3. You shop for virtually any fruit or vegetable at Trader Joe’s or Whole Foods, unaware it’s out of season until you get to the cash register.
4. Either you or one of your friends is on a juice cleanse or raw-food diet.
5. You spend at least 30% of your day driving. Except on Sundays, when you just drive to the gym.
6. You own a bike, but the only time you ride it is when you load it into your Explorer, drive 20 miles to meet your bike club, tool around with your cycling buddies, then reverse the process and drive home.
7. You know how to surf, skateboard, and ski, as well as what jargon to use when engaging in each of these activities.
8. You always use the definite article when referring to freeways — e.g., “the 101” or “the 405.”

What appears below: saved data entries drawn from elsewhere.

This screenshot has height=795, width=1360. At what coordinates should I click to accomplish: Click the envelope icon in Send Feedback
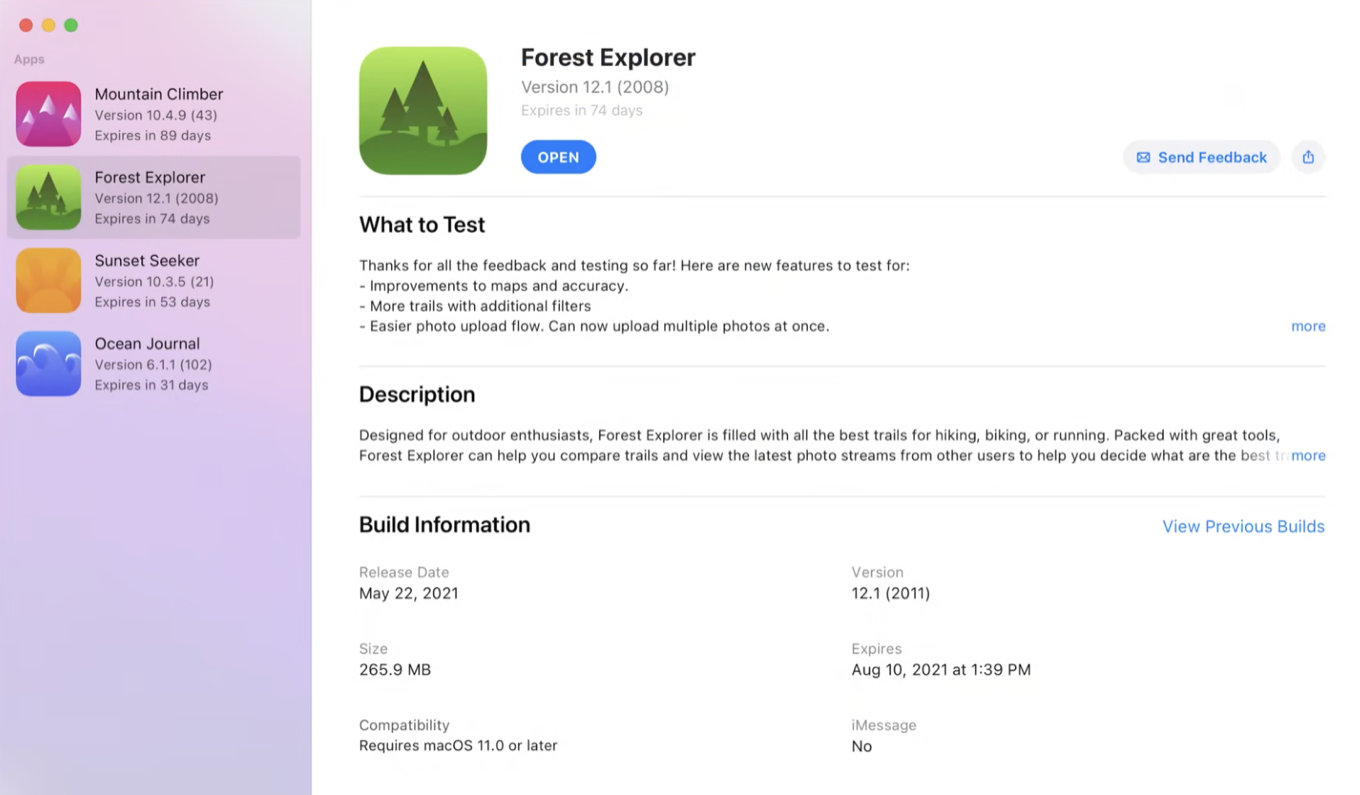click(1143, 158)
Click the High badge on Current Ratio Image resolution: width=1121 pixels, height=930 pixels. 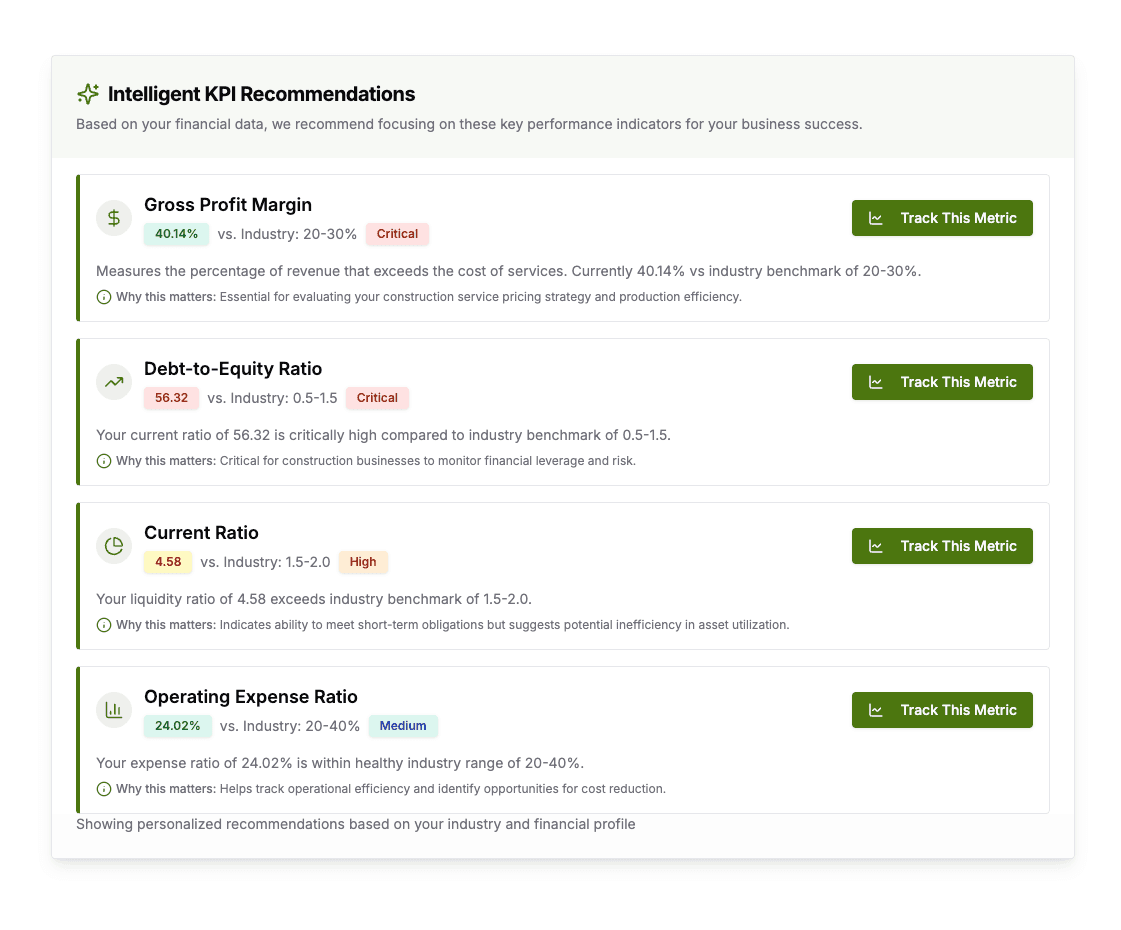pos(363,562)
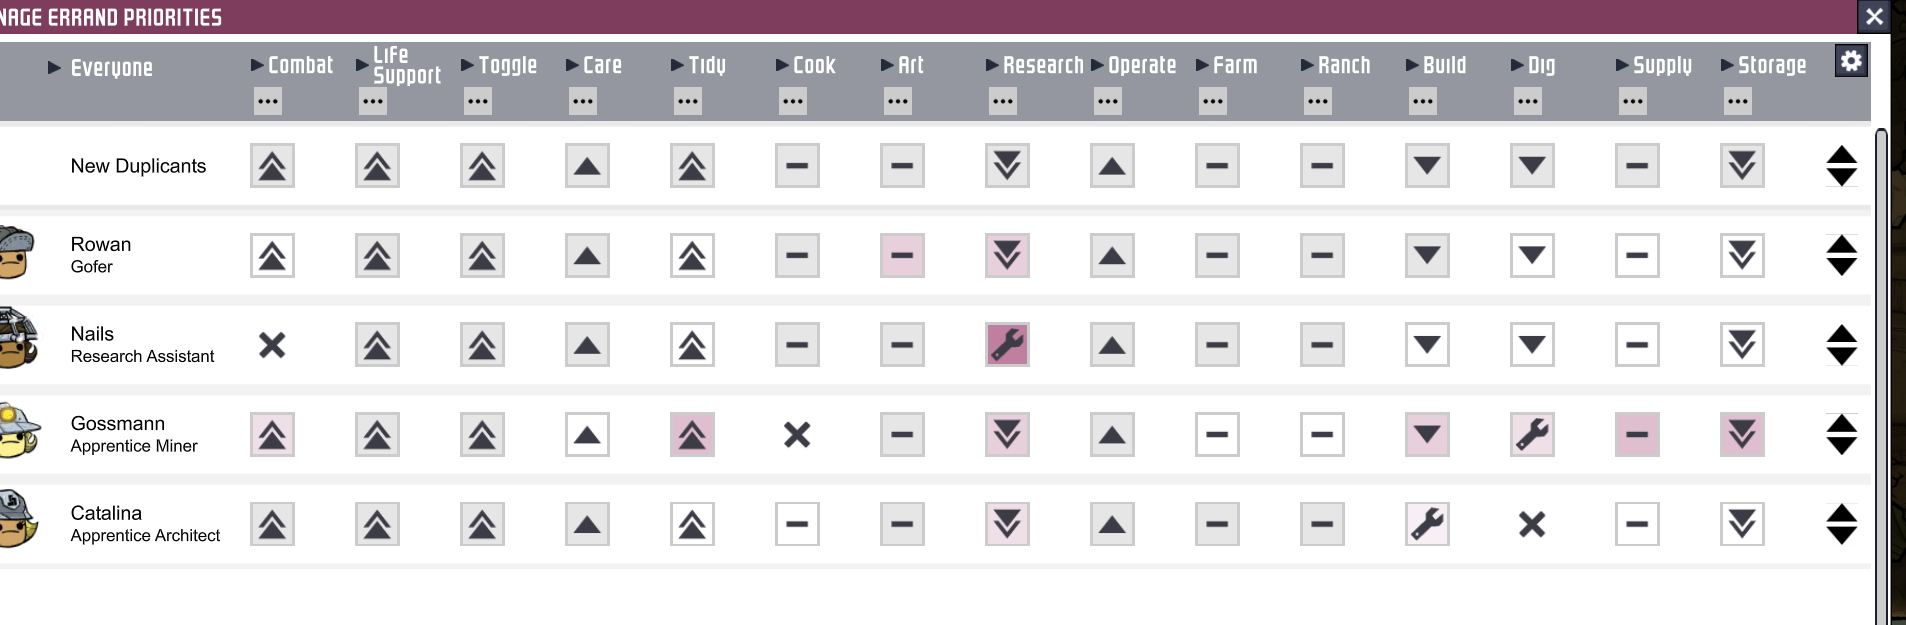Click Gossmann's Dig wrench priority icon
The width and height of the screenshot is (1906, 625).
(x=1532, y=435)
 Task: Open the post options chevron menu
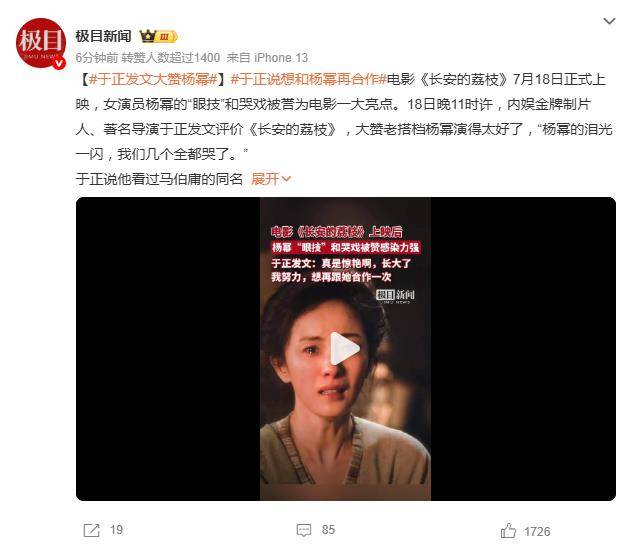coord(609,21)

9. Regardless of distance, you tell friends it’ll take 20 minutes to get there, depending on traffic. This ensures accuracy since traffic can account for endless delays.
10. You have no idea how to ride a public bus. The only people who ride buses in LA are transplants, household help, and folks with pending DUIs.
11. You know you’ll lose friends if you ask them to take you to LAX. If that’s your departure point, you spend the 50 bucks for a shuttle, leave your car in long-term parking, or switch to a suburban airport in Long Beach, the OC, or Ontario if you want free, friendly transport.
12. You stress about jaywalking because you’ve copped one too many tickets for crossing against the light. You warn friends from abroad, but most ignore you and do it anyway. Except the Germans, who have similar rules in their country.
13. You know at least one able-bodied person with a “Disabled” sign on their dashboard, allowing access to prime handicapped parking at stores, restaurants, sports, and concert venues.
14. Cold makes you anxious, especially when temps dip below 65. Anything below 50 has you staying indoors with the heat on.
15. You only own one jacket, other than the goose-down number reserved for skiing and camping.
16. June is the saddest month, when you live with fog and gray skies.
17. You lose your driving ability when it rains.
18. Earthquakes are no big deal. If you lived through Northridge, you can live through anything.
19. You’ve never seen it snow. Sure, you’ve been to Big Bear or Lake Arrowhead for riding, but you’ve never actually seen white stuff come from the sky.
20. You consider flip-flops appropriate for most occasions. For weddings and funerals, you wear fancy sandals.
21. You’ve asked at least one friend, “Are yours real or fake?”
22. Most of your buddies have the same first name: “Dude.”
23. You’d NEVER refer to your home state as “Cali.”
24. “Dank” describes anything especially good, as in, “This burger is dank.” While Merriam-Webster defines “dank” as “wet and cold in a way that is unpleasant,” the word refers to tasty food or high-quality marijuana in LA.
25. You aren’t from Los Angeles, even if your address says so. Any pride you have about living in SoCal is overshadowed by loyalty to your ‘hood. Whether it’s Venice, West Hollywood, Silverlake, or over the hill in the San Fernando Valley (where everything is cheaper and water boils in your car), that’s where you hang.
26. Several of your friends are trying to break into The Industry. Between casting calls and auditions, they bartend or wait tables in Hollywood.
27. You’re smitten by at least one LA sports team. Whether it’s the Dodgers, Angels, Clippers, Lakers, Kings, or Ducks, you’ll watch them in action, live, or on the tube.
28. If you’re a Bruin, you consider USC students spoiled brats. If you’re a Trojan, every other student is beneath you.
29. You wonder why anyone would live any place other than Southern California.